Best Answer - Chosen by Asker: My husband was adopted, and he is close with his birth father. He has always thought about hyphenating his last name to honor his roots. How would you go about doing that? Would I change my name to a hyphen as well? how about our future kids? Any thought, ideas, or tips would be helpful, thanks in advance

I wouldn't use his hyphenated name as yours. In latin tradition, where hyphenating is very prevalent, it is the husband and wifes name. for exampe he's john smith and your jane doe... your son could be bob smith-doe.
i suggest he drop the adoptive fathers name and just keep the one of his roots. this way everything is much more easier to undersand and search genealogy and stuff.

My names hyphenated, my husband just has his surname, and our son has the hyphenated name as well. My dad died just before we got married, and my husband and I agreed that this was a lovely way to honour my dad. Now all of my siblings ( five of them) have their names hyphenated with the family name included.

I know a family who chose (after they had two children in college) to completely redo their family name. They hyphenated it, and the entire family went to court (including the two children (1 son and 1 daughter), and they now are all hyphenated family!

You'd have to do it through the courts.

Depends which country you are in!
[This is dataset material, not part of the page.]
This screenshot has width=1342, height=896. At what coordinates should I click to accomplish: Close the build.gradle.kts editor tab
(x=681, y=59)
In the UK you can call yourself what you like so long as it is not for crime or fraud, and the name is not obscene or offensive.
To benefit from anything relating to your "old" name you would need to take out a deed poll, which is not too expensive. This would legally change your name so any insurance policies, will bequests, passports, National Health and N.I. number, pensions etc. would be legally assigned to your new name.
In the UK hyphenated names are considered a bit "upper class" so it could be worth doing, just for the fun of it!
Adding it as an (extra?) middle name would probably be a bit simpler.
Any genealogist will know that surnames were often used as middle names in times gone by.
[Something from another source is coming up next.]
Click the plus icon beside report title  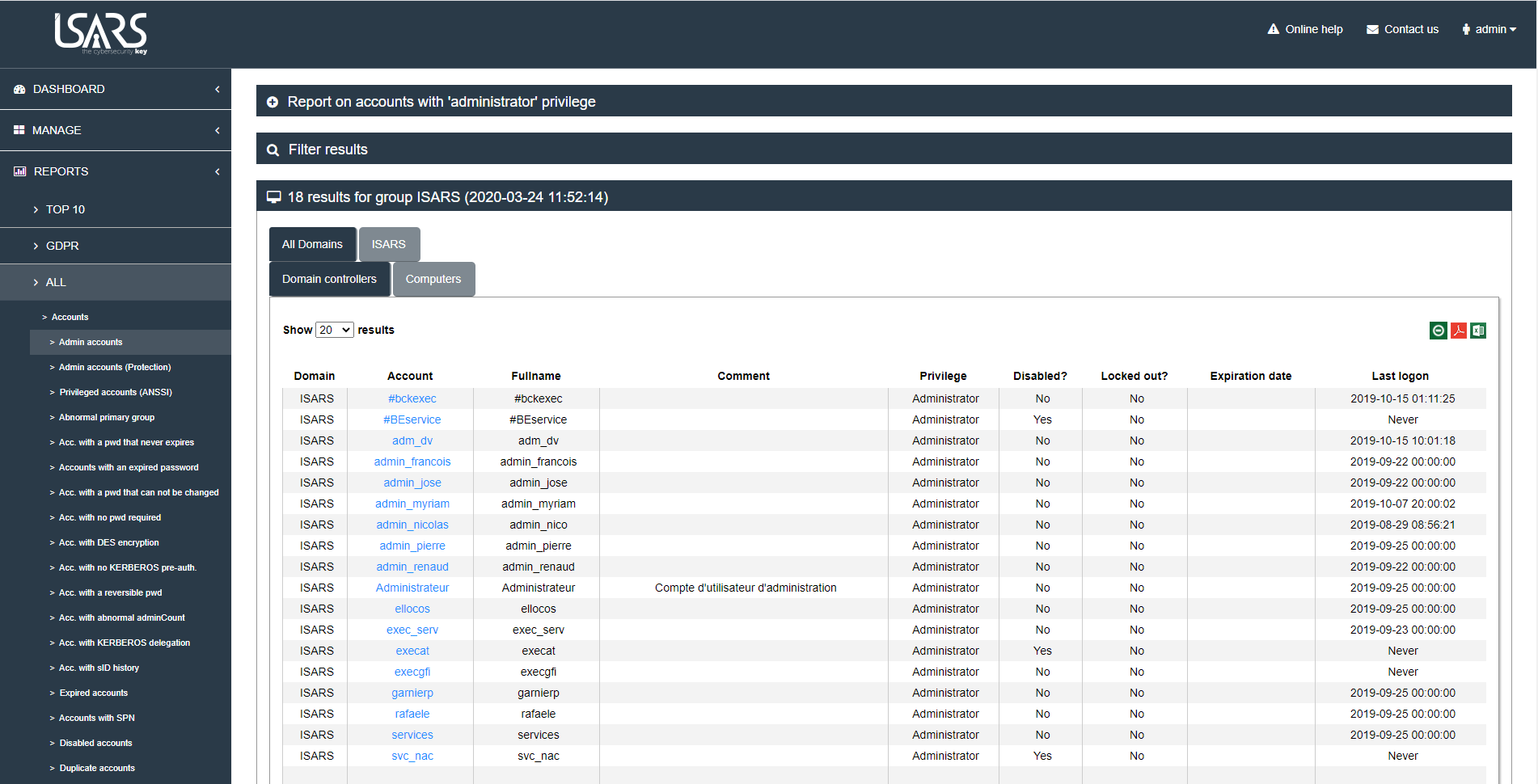pyautogui.click(x=273, y=103)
I just came here to answer your question rudely like you did mine. (BTW, no where in my pregnancy question did I say I was unmarried. In fact, I've been married going on 4 years). How does the Bible teach, Mrs. I'm a Christian? OH yeah--- judge not unless you be judged / let he with no sin cast the first stone.

Now, to answer your question, why would your husband want to honor his roots if his mom/dad didn't care enough about him to keep him and instead tossed him to the wind?